• [Quoted text]

[Start]

2. Design and quality

Jobs had a passion for elegant, sleek but practical designs, going back to the original Macs. Apple’s devices had to look and operate in his vision — which meant flawlessly. (“Design” also meant how it worked.)

Jobs relied on his own intuition and sense of design, and that of his team, rather than his customers’ feedback.  This goes back to his roots at Apple with the original Macintosh.

“We think the Mac will sell zillions, but we didn’t build the Mac for anybody else. We built it for ourselves. We were the group of people who were going to judge whether it was great or not. We weren’t going to go out and do market research. We just wanted to build the best thing we could build.”

3. Sweat the details

Jobs insisted that Apple nail every single detail — it might be the letters in a logo or the exact wording in a speech (one of his speechwriters said he’d call on Sunday nights to rework a speech or refine specific phrases). This enormous attention to detail separated him and Apple from competitors, such as the Microsoft-based PC.

[End]

• [Item position rows]
[Start]

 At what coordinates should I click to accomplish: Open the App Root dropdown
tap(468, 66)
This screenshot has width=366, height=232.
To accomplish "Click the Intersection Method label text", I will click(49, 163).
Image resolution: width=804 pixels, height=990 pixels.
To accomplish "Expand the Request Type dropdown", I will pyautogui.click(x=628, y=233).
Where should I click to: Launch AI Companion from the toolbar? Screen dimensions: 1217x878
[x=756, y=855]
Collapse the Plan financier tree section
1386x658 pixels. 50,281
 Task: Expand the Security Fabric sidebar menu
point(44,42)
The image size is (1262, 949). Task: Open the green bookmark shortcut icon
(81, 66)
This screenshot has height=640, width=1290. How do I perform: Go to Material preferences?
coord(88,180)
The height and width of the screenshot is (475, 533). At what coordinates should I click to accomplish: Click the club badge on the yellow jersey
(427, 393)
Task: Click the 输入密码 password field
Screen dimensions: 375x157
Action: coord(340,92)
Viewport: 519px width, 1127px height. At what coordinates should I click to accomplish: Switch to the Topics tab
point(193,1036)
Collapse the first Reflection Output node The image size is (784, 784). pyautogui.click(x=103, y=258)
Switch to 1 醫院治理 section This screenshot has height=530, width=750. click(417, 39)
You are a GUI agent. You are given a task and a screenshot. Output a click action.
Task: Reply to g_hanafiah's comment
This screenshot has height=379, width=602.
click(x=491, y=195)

[End]

• [Given problem]
Answer these questions using the text on Jobs's approach to design and detail.
1. Whose intuition and sense of design did Jobs rely on instead of his customers' feedback?
2. In the quoted statement about the Mac, who was going to judge whether it was great?
3. According to one of his speechwriters, when would Jobs call to rework a speech?

• [Full solution]
1. His own and that of his team.
2. The people who built it, the group that built it for themselves.
3. On Sunday nights.